The maple leaf and samaras in the coat of arms of Sammatti

A maple leaf appears on the coat of arms of Canada, and is on the Canadian flag. The maple is a common symbol of strength and endurance and has been chosen as the national tree of Canada. Maple leaves are traditionally an important part of Canadian Forces military regalia, for example, the military rank insignia for generals use maple leaf symbols.
There are 10 species naturally growing in the country, with at least one in each province.
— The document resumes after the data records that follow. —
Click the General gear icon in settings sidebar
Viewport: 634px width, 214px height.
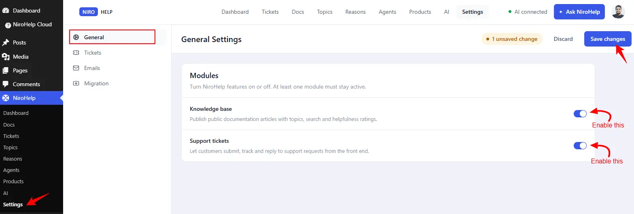coord(76,37)
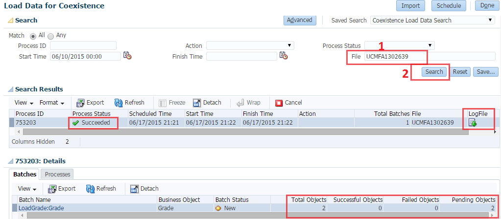This screenshot has height=219, width=501.
Task: Detach the Search Results table
Action: point(207,103)
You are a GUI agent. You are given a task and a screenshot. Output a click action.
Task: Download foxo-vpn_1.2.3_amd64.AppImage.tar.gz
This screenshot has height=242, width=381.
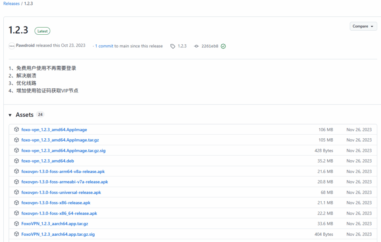coord(60,140)
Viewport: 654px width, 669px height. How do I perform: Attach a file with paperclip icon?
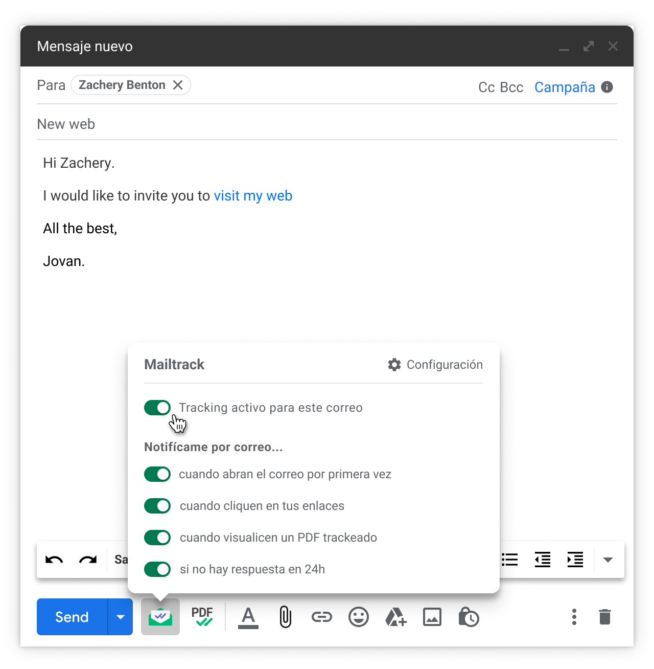click(286, 617)
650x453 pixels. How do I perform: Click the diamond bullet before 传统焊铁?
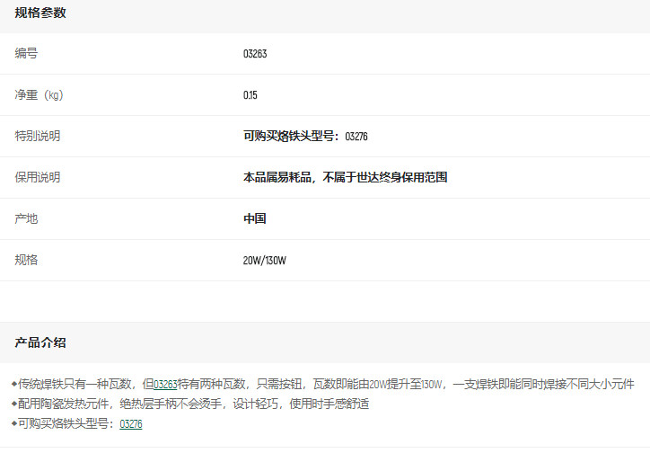pyautogui.click(x=14, y=384)
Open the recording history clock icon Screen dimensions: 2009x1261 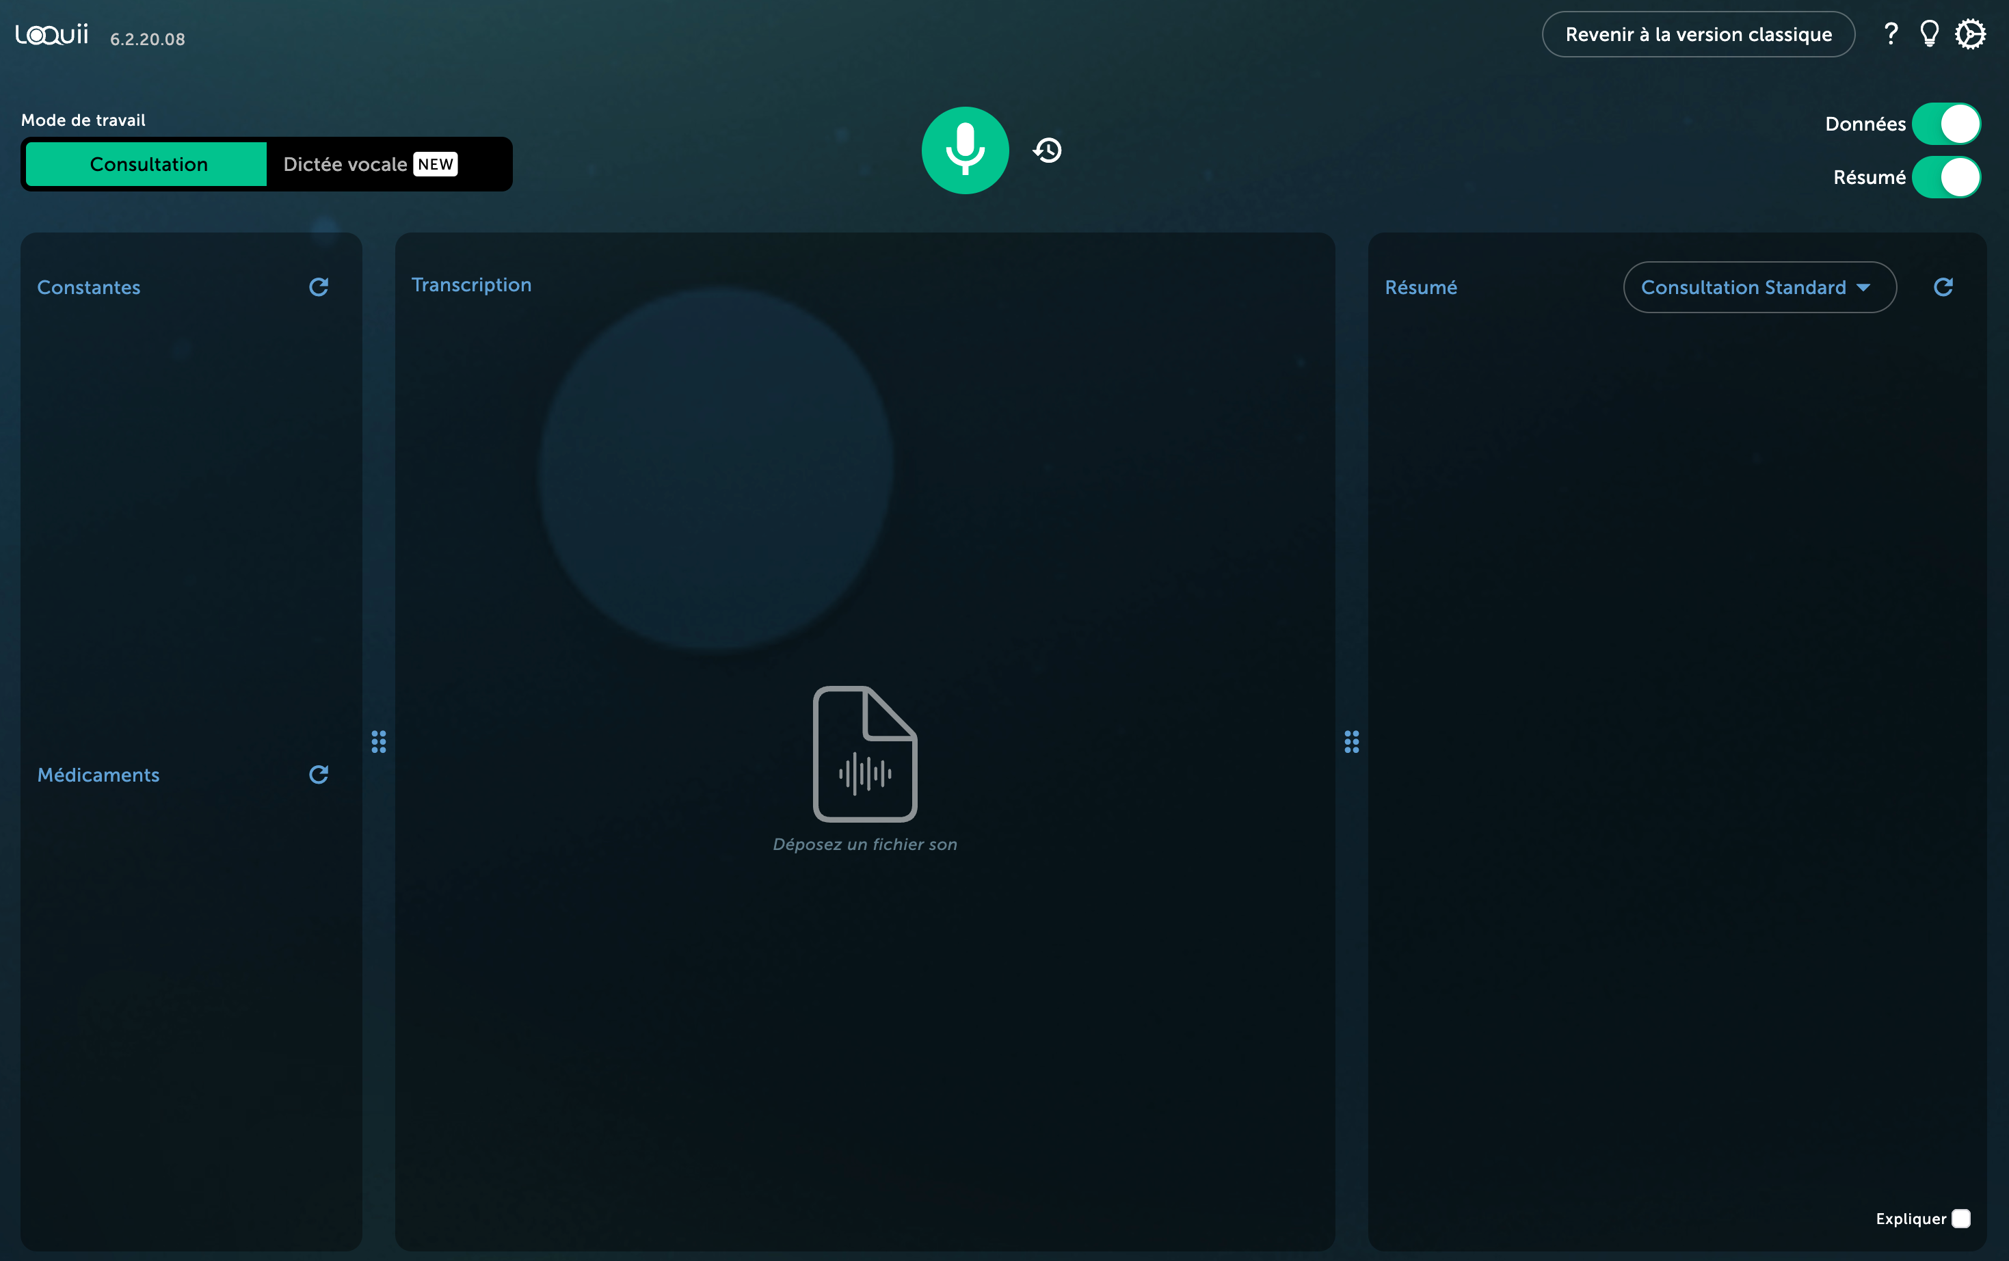[1047, 150]
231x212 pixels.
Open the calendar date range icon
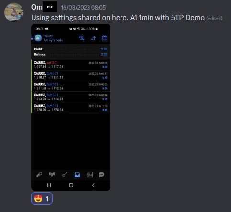pyautogui.click(x=105, y=38)
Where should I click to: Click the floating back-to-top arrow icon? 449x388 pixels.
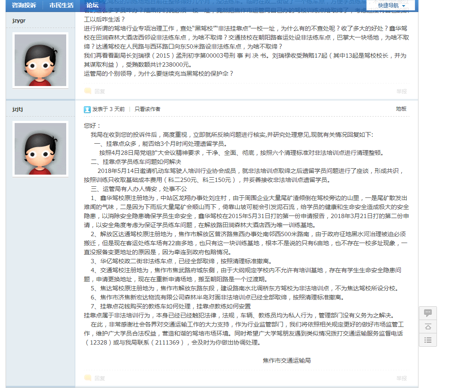point(428,326)
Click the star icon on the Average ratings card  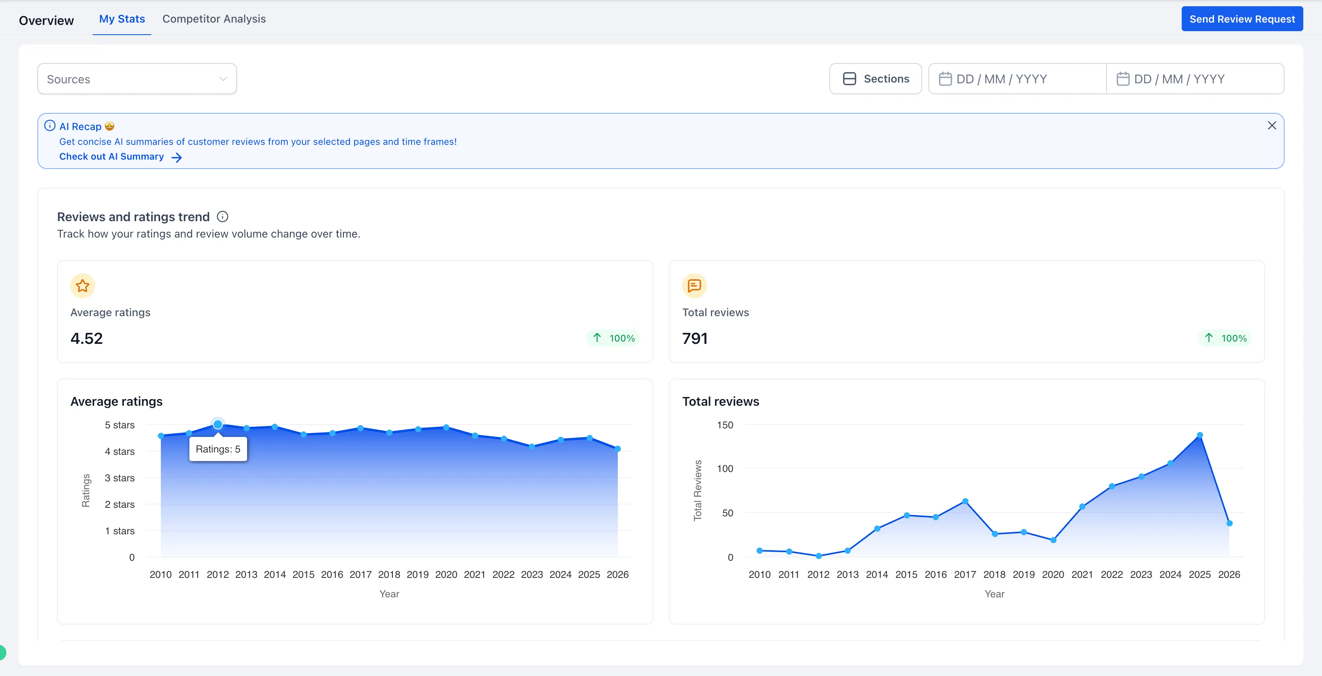[x=82, y=286]
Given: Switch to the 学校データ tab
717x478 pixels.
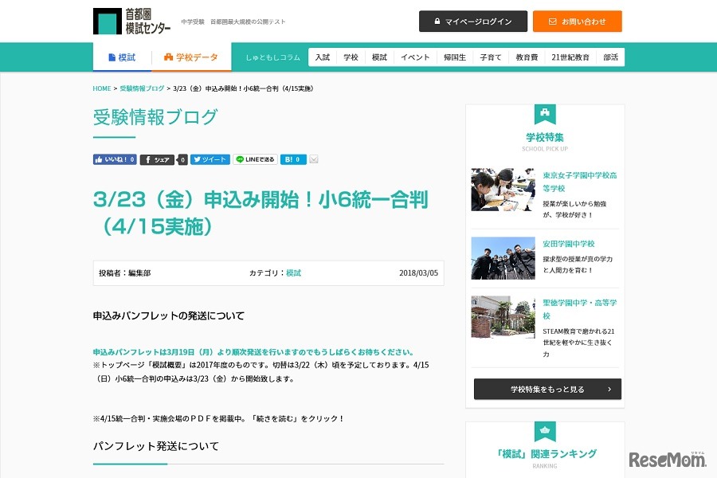Looking at the screenshot, I should pos(191,57).
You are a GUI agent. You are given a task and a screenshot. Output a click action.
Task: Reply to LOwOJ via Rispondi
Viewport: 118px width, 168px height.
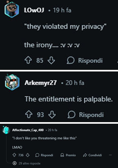click(85, 60)
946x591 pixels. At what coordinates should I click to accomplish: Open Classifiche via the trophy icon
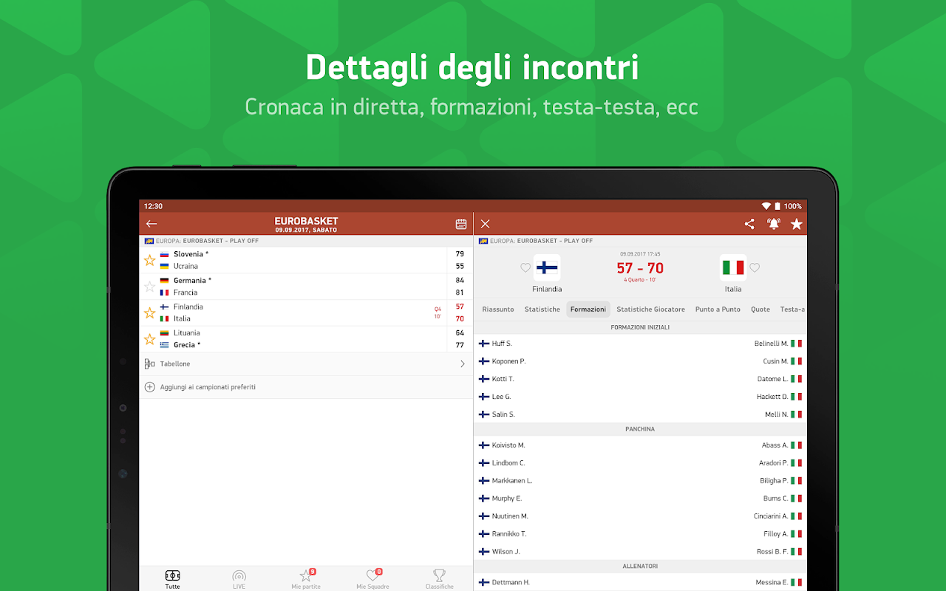pyautogui.click(x=439, y=578)
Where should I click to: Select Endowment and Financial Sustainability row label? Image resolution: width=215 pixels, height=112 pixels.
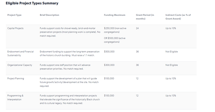click(20, 53)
Although the idea of the tree as a national symbol originally hailed from the province of Quebec where the sugar maple is significant, today's arboreal emblem of Canada rather refers to a generic maple. The design on the flag is an eleven-point stylization modeled after a sugar maple leaf (which normally bears 23 points).

It is also in the name of a Canadian ice hockey team, the Toronto Maple Leafs.

The first attested use of the word was in 1260 as "mapole", and it also appears a century later in Geoffrey Chaucer's Canterbury Tales, spelled as "mapul". The maple is also a symbol of Hiroshima, ubiquitous in the local meibutsu.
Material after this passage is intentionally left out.